What is expected:
Take the line with "Task: Click the source" and every line after it, through the end of the listing, and give them again exactly, pictures excluded.
——
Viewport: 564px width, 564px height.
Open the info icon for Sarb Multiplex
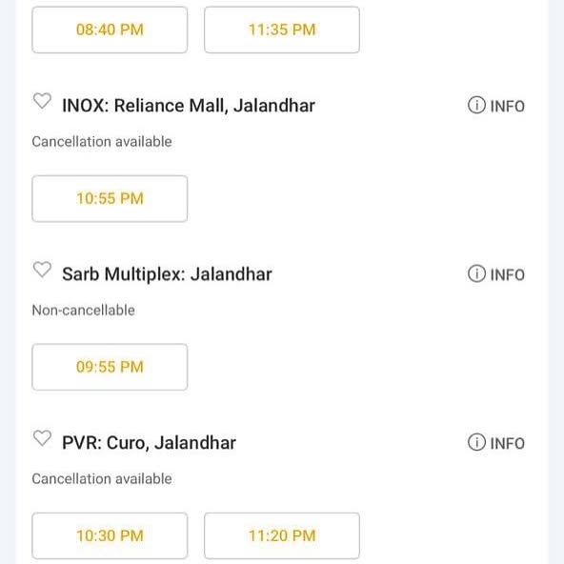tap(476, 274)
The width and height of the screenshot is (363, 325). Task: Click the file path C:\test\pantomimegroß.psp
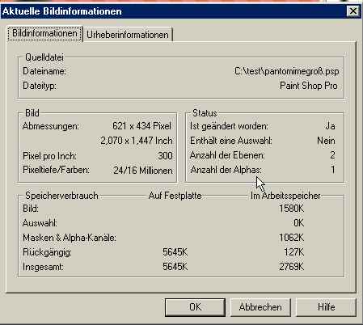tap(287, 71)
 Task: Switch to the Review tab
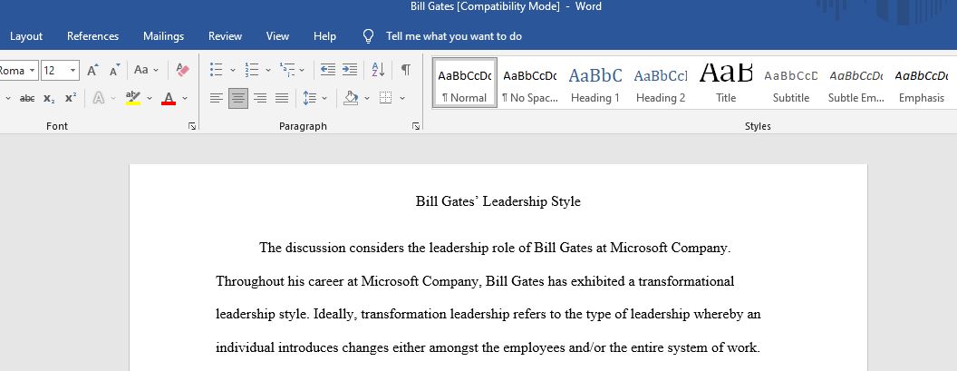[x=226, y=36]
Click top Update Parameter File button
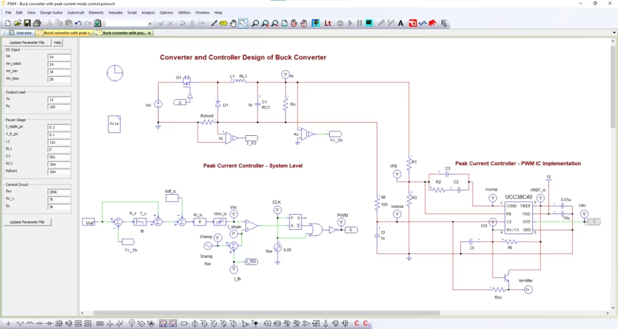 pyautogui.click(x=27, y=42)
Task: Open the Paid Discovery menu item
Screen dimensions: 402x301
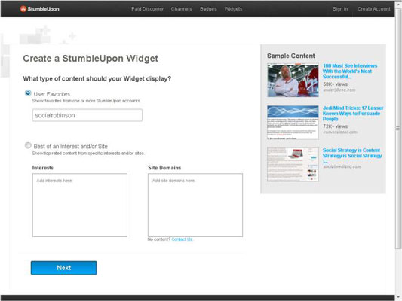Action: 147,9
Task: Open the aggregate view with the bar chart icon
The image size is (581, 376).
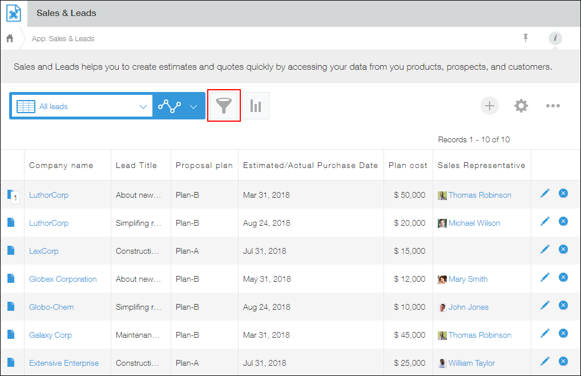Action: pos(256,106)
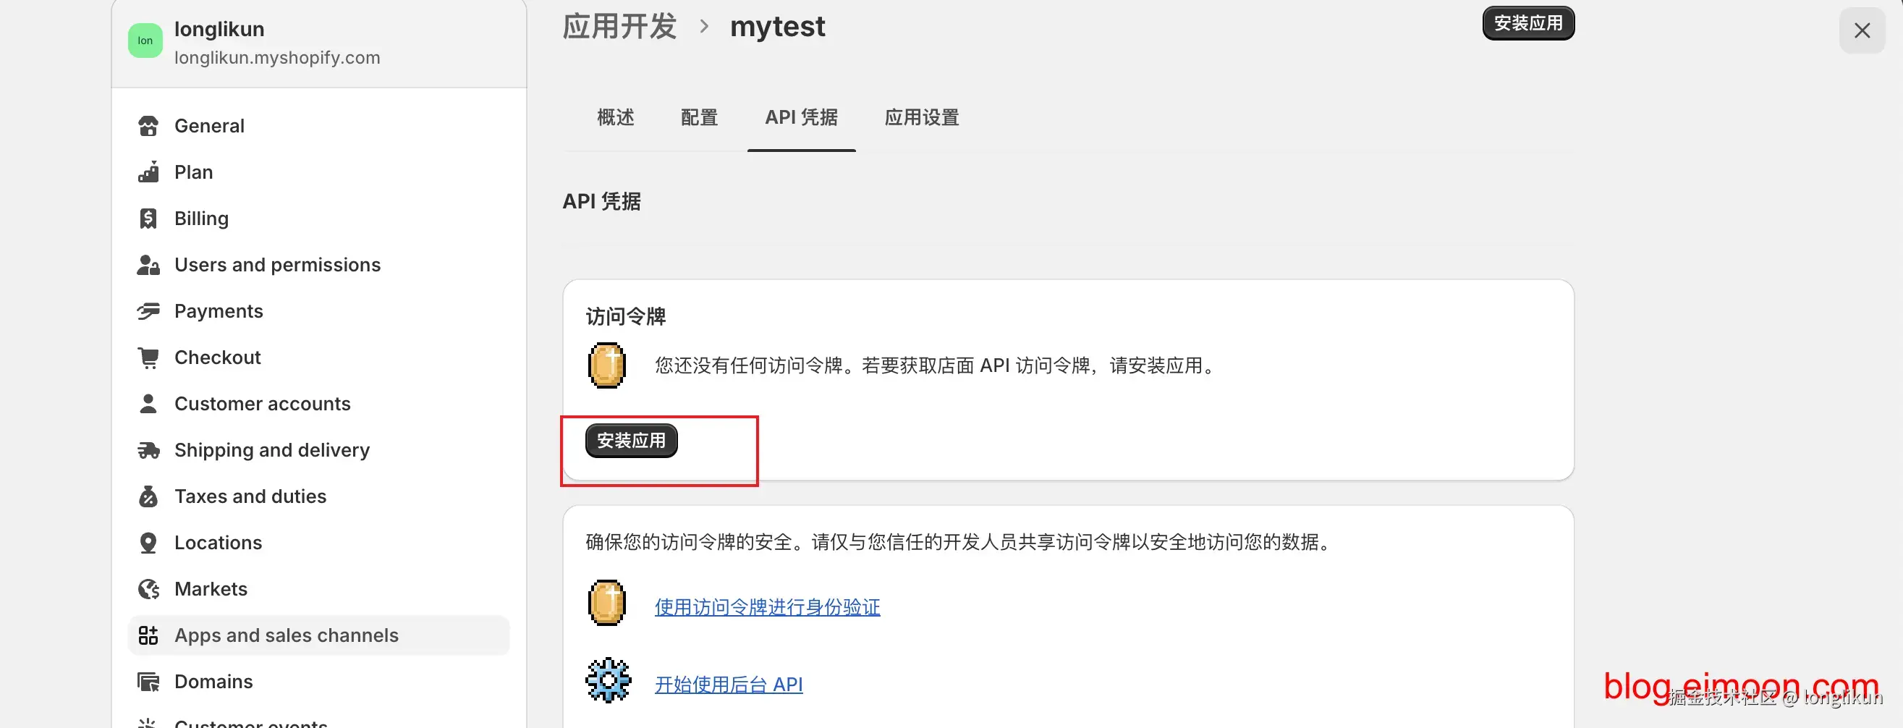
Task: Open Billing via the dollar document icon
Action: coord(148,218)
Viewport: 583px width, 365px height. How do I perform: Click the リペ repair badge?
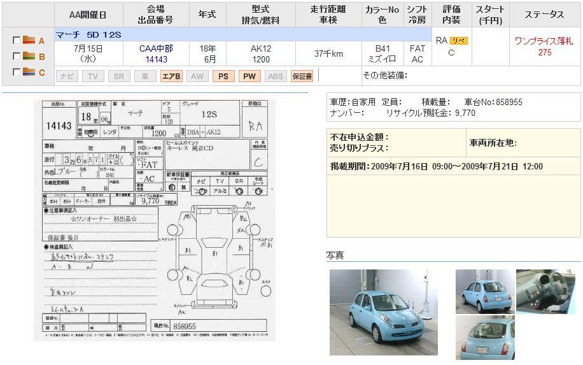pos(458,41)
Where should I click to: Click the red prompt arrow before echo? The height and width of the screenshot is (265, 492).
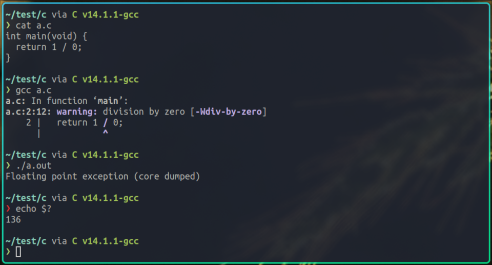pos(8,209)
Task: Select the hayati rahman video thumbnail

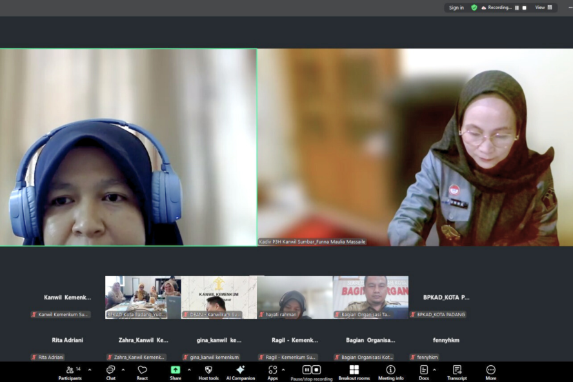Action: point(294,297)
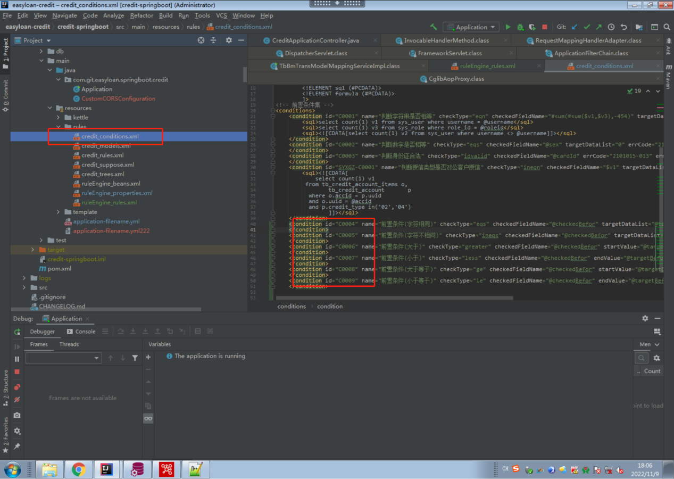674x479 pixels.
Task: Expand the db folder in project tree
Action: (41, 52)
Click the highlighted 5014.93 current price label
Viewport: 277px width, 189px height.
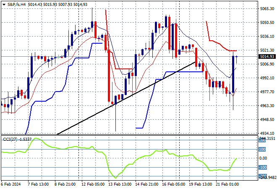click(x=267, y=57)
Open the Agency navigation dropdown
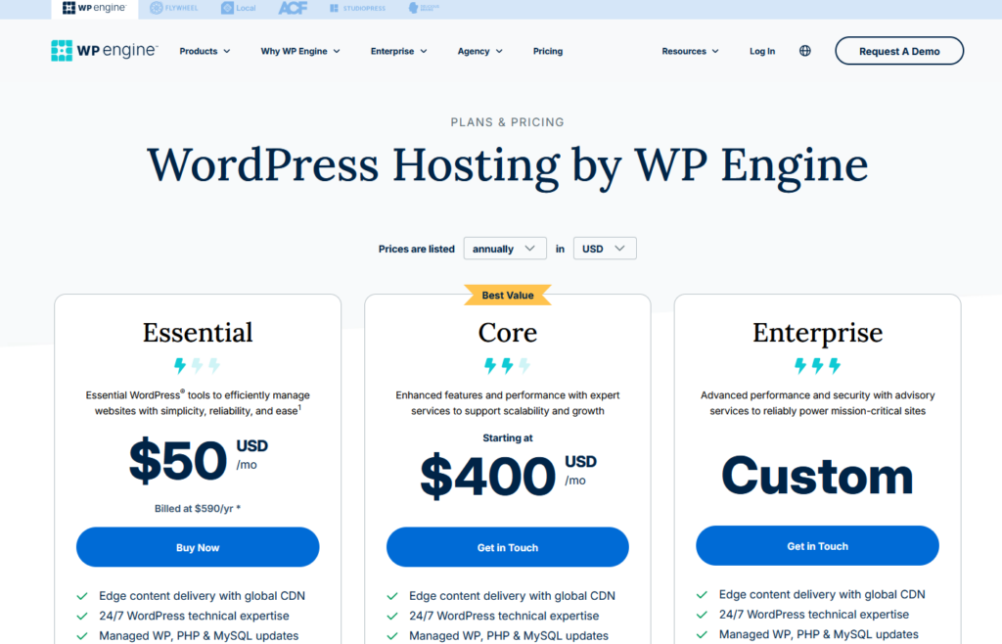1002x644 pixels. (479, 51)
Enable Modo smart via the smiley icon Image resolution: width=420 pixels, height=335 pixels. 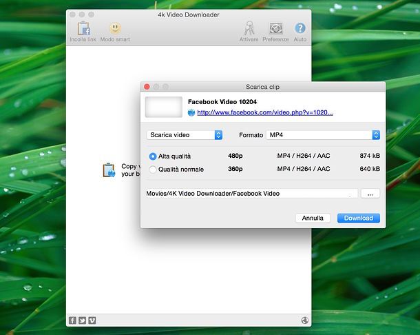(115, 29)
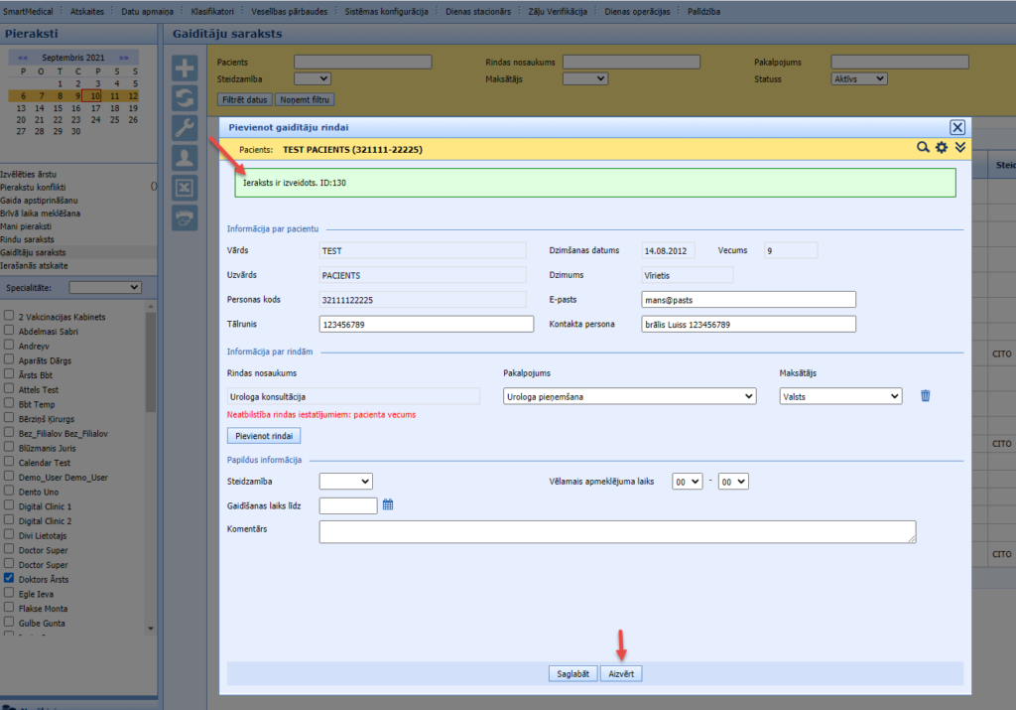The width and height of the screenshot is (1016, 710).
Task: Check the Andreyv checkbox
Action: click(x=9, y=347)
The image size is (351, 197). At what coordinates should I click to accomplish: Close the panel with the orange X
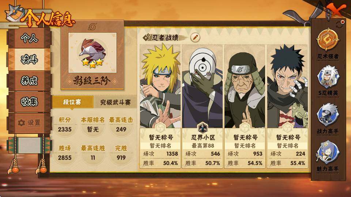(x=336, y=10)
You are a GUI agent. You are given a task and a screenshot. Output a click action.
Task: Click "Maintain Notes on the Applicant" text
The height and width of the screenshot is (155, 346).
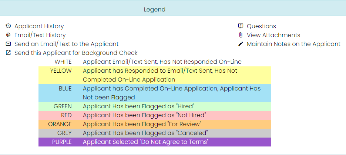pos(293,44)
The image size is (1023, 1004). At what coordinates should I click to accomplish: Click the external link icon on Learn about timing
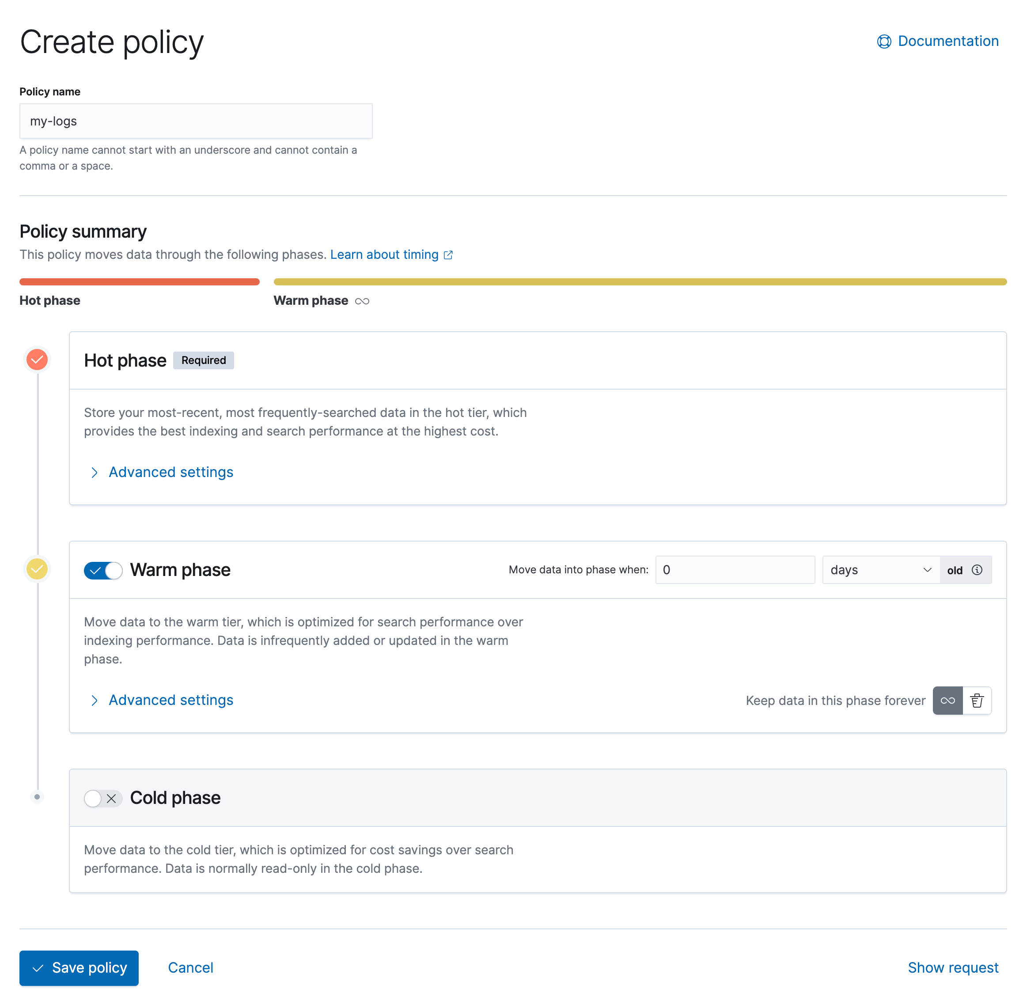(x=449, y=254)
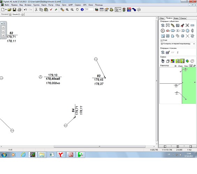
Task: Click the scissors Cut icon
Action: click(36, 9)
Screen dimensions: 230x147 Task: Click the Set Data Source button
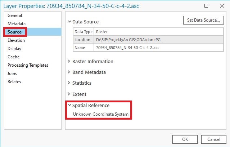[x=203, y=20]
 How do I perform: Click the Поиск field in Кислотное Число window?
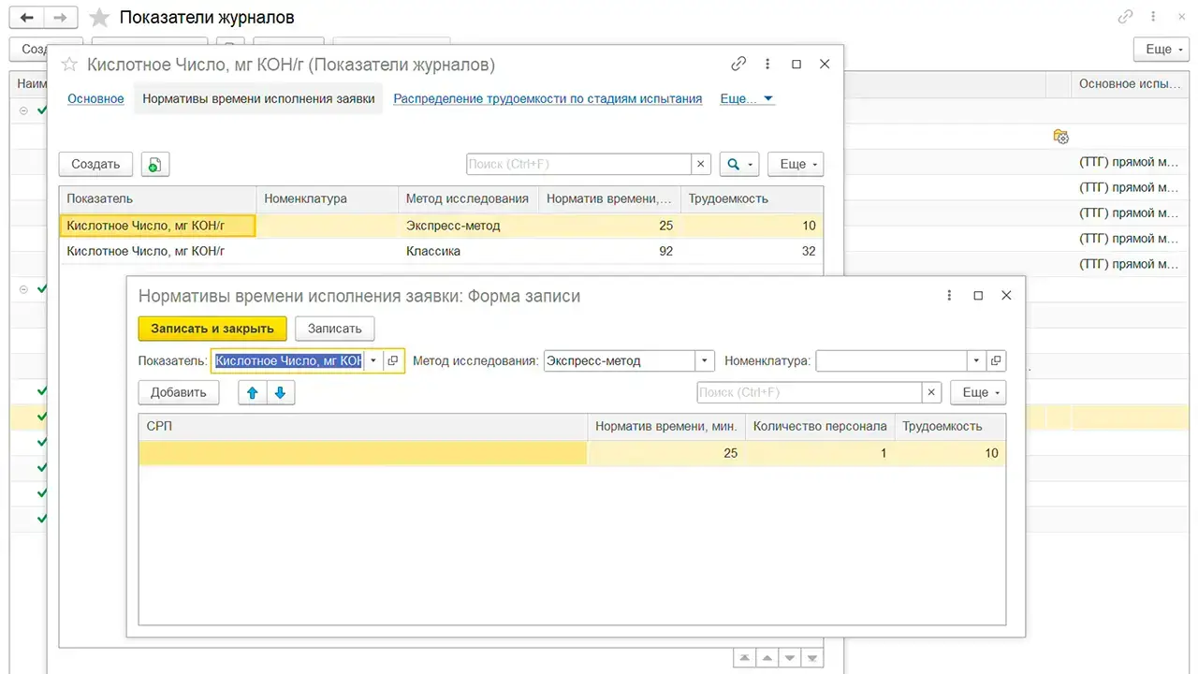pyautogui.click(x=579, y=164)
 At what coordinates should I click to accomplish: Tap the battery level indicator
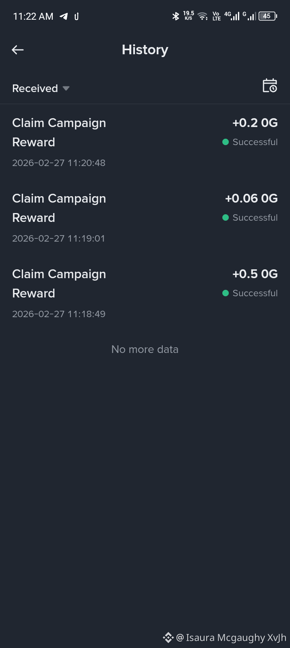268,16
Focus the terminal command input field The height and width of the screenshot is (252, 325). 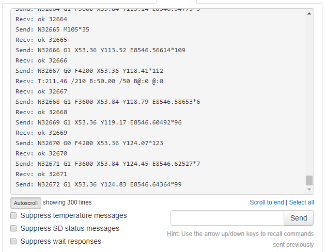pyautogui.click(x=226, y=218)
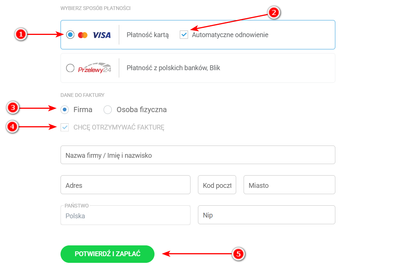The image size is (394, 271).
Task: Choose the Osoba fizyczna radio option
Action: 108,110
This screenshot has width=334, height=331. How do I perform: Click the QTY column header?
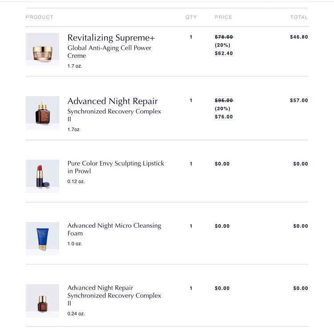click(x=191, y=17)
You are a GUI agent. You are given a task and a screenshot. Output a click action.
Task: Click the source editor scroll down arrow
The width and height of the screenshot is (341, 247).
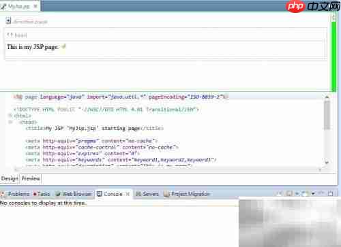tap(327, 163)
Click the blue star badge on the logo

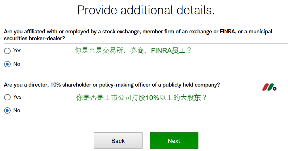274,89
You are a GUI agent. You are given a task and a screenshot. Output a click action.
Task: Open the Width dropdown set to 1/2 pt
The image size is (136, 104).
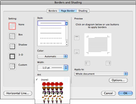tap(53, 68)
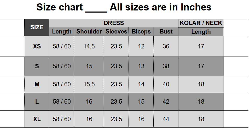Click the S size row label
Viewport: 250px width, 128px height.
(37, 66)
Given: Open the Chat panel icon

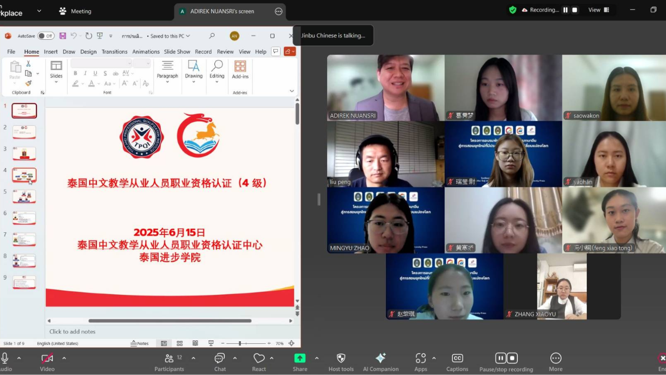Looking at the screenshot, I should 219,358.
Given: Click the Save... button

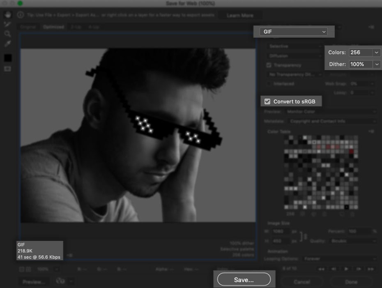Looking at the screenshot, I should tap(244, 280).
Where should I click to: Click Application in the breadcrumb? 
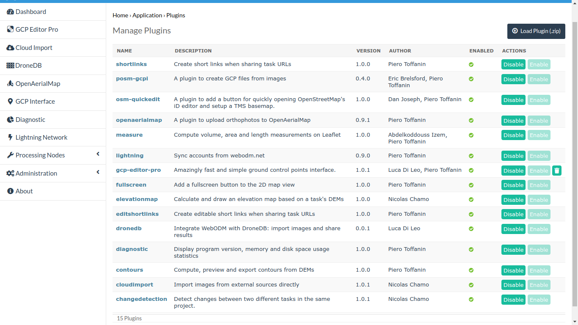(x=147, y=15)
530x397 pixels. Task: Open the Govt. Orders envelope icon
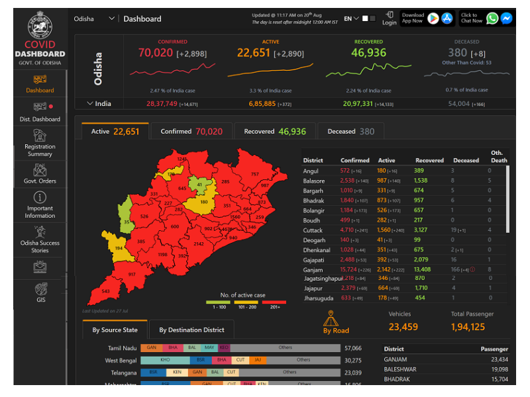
——
Exercise result:
Task: Click the source editor scroll down arrow
The width and height of the screenshot is (341, 247).
tap(327, 163)
Click the blue star badge on the logo

274,89
You are a GUI agent. You are given a task and a screenshot. Output a click action.
Task: Open the Width dropdown set to 1/2 pt
The image size is (136, 104).
tap(53, 68)
Click the S size row label
Viewport: 250px width, 128px height.
(37, 66)
Given: Open the Chat panel icon

Looking at the screenshot, I should 219,358.
Given: Click the Save... button

Looking at the screenshot, I should tap(244, 280).
Where should I click to: Click Application in the breadcrumb? 
(x=147, y=15)
530x397 pixels. Task: Open the Govt. Orders envelope icon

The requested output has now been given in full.